Face à la Russie décomplexée, la diplomatie sous le choc

Les diplomates haïssent les interlocuteurs imprévisibles. Ce n’est pas une affaire de décalage entre les mots et les actes – un symptôme répandu –, mais de règles du jeu. Voilà pourquoi l’opération spéciale conduite par la Russie en Ukraine, après la chute du président Ianoukovitch, a suscité un mélange de stupeur, de consternation et d’impuissance, aussi bien aux Etats-Unis qu’en Europe. Doctrine militaire, organisations supranationales, échanges commerciaux, alliances : tout semble soudain à réviser.

Cette opération spéciale, réussie sans combat mais avec tous les canons de la propagande télévisée, n’est toujours pas achevée. Après l’annexion de la Crimée, la multiplication des incendies dans l’Est, pour stimuler les demandes locales de large autonomie, n’a pas encore dévoilé son ampleur. Sa finalité, on la devine : la réduction du pouvoir central à un trognon de pomme. Mais déjà, les regards se tournent ailleurs, vers la Transnistrie, territoire moldave détaché de Chisinau, et qui réclame son entrée dans la Fédération. La Moldavie, qui prétend signer sous peu un accord d’association avec Bruxelles, prochain champ de l’opération spéciale ?

Dans cette crise inédite depuis la chute de l’URSS en 1991, les chancelleries et les observateurs vivent au jour le jour. On avance en marchant, retenant son souffle, au point qu’un lâche soulagement dominera si, au final, l’Ukraine est préservée dans son intégralité, moins la Crimée. Mais cette absence de visibilité ne doit pas empêcher de tirer quelques leçons.

D’abord, l’opération spéciale en Crimée marque l’affirmation d’une Russie décomplexée face à un Occident qu’elle juge ruiné, impotent militairement et corrompu sur le plan des mœurs. Réduire la crise actuelle à une nouvelle guerre froide nous fait passer à côté de la réalité. Il n’y a plus deux blocs face à face, se neutralisant, mais un vide, une absence d’autorité, un monde éclaté, aux enchères. Les Européens, qui ont renoncé à la fois à la géopolitique et à la chose militaire, en sont les naufragés.

Personne ne veut ni ne peut faire la guerre à Moscou, qui pousse son avantage. La Russie a remis en question les principes cardinaux de la diplomatie mondialisée, dans les rapports entre grandes puissances. Les désaccords tranchés, les confrontations commerciales y sont monnaie courante. Mais l’annexion pure et simple d’un territoire voisin, comme en Crimée, relève d’une panoplie qu’on croyait révolue, d’une logique expansionniste au mépris du droit international. Même la Chine ne peut soutenir une telle régression.

La deuxième leçon, c’est la mort du reset, la relance des relations avec Moscou ébauchée par Barack Obama, et plus généralement de l’idée d’un dialogue constructif avec Vladimir Poutine, promu activement en Occident. En France, il y a eu une continuité entre Nicolas Sarkozy et François Hollande, qui ont voulu combler notre retard dans les échanges commerciaux avec la Russie, par rapport à l’Allemagne ou l’Italie.

Liste des tâches:
a - Dans le texte sur la diplomatie face à la Russie, quel territoire moldave réclame son entrée dans la Fédération ?
b - Dans les lignes fournies, recopie le passage allant de la ligne contenant « Select the Control Center toggles icon » jusqu'à celle contenant « click(656, 798) » en remplaçant « icon » par « symbol », sans rien modifier d'autre.

Lignes fournies:

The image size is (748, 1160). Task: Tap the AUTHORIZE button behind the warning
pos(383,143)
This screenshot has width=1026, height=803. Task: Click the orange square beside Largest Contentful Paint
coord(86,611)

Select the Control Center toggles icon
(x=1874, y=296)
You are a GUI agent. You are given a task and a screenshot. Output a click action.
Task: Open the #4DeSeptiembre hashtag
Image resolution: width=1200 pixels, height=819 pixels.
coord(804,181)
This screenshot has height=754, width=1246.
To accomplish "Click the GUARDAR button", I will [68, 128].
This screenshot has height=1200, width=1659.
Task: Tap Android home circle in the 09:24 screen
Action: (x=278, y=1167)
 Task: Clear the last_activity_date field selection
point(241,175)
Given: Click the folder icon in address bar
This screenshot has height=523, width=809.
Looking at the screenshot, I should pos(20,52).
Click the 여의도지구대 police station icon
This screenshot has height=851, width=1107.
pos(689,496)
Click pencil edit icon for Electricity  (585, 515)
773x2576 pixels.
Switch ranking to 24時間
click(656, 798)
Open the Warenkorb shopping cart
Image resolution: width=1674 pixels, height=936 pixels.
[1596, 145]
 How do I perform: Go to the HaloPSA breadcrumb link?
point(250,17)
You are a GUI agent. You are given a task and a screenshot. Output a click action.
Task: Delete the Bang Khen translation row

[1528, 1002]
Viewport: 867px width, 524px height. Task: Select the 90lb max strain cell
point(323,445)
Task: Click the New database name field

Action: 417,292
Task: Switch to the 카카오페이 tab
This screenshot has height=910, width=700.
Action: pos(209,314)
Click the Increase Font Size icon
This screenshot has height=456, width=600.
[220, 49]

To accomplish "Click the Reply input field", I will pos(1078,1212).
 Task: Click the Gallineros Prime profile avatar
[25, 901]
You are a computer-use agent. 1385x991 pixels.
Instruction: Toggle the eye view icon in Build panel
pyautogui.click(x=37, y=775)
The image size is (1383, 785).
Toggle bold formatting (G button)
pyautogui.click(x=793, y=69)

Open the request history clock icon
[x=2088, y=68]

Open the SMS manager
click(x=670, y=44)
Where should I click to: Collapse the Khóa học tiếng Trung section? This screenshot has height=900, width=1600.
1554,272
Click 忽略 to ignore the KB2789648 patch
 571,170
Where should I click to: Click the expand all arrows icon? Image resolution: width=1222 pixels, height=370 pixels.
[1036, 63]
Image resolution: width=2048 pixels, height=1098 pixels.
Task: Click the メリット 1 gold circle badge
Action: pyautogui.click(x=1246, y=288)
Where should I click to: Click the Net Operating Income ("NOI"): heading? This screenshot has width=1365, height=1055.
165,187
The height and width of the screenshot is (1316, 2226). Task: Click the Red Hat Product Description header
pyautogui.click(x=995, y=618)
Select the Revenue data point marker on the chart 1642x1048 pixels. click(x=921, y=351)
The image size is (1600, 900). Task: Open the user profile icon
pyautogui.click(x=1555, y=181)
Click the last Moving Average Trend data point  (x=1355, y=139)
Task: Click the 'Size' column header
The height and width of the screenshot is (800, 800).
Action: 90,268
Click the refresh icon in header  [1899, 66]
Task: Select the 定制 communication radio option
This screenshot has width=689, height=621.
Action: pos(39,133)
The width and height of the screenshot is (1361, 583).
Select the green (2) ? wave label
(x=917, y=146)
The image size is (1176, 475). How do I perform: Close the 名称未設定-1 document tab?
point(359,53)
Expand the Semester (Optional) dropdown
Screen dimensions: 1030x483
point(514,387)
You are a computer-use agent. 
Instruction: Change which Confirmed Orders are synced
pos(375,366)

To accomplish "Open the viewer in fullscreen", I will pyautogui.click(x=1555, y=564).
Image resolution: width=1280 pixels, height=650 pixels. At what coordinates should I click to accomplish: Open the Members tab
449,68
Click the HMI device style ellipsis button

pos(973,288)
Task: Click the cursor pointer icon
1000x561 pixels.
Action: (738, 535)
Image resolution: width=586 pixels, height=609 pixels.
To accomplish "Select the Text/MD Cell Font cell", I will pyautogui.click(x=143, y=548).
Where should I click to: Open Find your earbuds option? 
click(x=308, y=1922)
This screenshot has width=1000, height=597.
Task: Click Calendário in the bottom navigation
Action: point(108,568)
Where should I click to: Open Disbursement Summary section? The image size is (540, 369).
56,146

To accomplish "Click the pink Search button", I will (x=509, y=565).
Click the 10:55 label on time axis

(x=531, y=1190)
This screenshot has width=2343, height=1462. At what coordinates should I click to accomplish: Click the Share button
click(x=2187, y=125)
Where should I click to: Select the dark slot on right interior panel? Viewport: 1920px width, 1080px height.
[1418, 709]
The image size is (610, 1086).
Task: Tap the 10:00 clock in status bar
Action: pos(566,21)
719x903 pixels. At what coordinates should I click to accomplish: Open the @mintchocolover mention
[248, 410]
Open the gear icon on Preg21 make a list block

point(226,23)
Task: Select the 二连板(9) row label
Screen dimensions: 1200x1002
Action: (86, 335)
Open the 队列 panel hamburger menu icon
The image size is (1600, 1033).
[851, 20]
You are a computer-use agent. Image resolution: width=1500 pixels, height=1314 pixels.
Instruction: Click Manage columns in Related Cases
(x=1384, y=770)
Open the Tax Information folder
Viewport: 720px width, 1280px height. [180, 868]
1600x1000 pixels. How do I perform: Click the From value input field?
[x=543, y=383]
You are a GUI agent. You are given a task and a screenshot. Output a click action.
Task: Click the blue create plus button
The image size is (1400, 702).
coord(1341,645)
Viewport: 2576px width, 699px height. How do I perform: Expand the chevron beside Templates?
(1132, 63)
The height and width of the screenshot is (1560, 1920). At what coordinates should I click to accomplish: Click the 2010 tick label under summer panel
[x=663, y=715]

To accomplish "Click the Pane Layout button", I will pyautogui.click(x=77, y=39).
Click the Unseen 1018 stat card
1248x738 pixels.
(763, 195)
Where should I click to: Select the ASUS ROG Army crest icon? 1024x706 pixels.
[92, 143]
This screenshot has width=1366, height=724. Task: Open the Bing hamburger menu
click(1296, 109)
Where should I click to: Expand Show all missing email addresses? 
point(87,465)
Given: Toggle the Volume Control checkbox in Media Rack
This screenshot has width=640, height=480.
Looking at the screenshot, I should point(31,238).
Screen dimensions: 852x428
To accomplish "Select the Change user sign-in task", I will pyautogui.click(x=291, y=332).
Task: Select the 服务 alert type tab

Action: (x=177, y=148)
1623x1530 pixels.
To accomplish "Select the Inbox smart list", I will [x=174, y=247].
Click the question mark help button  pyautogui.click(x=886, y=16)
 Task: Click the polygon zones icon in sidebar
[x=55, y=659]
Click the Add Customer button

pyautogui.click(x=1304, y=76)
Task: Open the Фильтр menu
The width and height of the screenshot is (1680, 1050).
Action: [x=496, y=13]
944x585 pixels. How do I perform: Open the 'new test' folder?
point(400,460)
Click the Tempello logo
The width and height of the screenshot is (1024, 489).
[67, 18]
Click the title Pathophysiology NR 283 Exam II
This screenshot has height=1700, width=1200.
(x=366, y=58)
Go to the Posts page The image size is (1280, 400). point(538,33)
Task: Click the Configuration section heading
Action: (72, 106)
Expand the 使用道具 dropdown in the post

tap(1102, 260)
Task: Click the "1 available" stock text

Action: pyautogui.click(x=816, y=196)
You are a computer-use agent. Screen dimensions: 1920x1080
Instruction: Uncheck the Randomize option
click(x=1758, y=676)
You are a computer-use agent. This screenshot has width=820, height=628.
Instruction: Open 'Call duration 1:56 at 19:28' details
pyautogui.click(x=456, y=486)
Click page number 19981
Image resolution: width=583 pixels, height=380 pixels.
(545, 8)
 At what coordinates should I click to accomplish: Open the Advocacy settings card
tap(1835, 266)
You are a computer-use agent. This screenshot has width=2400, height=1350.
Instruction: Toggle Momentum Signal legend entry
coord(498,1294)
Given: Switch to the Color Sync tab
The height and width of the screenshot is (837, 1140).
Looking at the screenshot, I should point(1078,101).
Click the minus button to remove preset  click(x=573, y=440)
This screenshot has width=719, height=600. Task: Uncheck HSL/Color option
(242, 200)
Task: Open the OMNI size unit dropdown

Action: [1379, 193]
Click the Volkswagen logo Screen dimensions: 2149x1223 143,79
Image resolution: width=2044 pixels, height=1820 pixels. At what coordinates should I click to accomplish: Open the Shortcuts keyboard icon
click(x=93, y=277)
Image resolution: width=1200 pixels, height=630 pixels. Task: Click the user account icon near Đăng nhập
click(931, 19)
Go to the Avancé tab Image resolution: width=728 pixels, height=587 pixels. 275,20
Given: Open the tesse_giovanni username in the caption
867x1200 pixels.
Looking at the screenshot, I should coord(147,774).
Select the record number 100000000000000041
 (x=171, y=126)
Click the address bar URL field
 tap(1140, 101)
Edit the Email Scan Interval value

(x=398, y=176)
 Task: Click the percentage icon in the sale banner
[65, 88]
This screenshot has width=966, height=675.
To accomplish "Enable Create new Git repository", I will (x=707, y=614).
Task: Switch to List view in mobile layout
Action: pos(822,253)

Réponses:
a - La Transnistrie.

b -
Select the Control Center toggles symbol
(x=1874, y=296)
You are a GUI agent. You are given a task and a screenshot. Output a click action.
Task: Open the #4DeSeptiembre hashtag
Image resolution: width=1200 pixels, height=819 pixels.
coord(804,181)
This screenshot has height=754, width=1246.
To accomplish "Click the GUARDAR button", I will [68, 128].
This screenshot has height=1200, width=1659.
Task: Tap Android home circle in the 09:24 screen
Action: (x=278, y=1167)
 Task: Clear the last_activity_date field selection
point(241,175)
Given: Click the folder symbol in address bar
This screenshot has height=523, width=809.
Looking at the screenshot, I should pos(20,52).
Click the 여의도지구대 police station symbol
This screenshot has height=851, width=1107.
pos(689,496)
Click pencil edit symbol for Electricity  (585, 515)
773x2576 pixels.
Switch ranking to 24時間
click(656, 798)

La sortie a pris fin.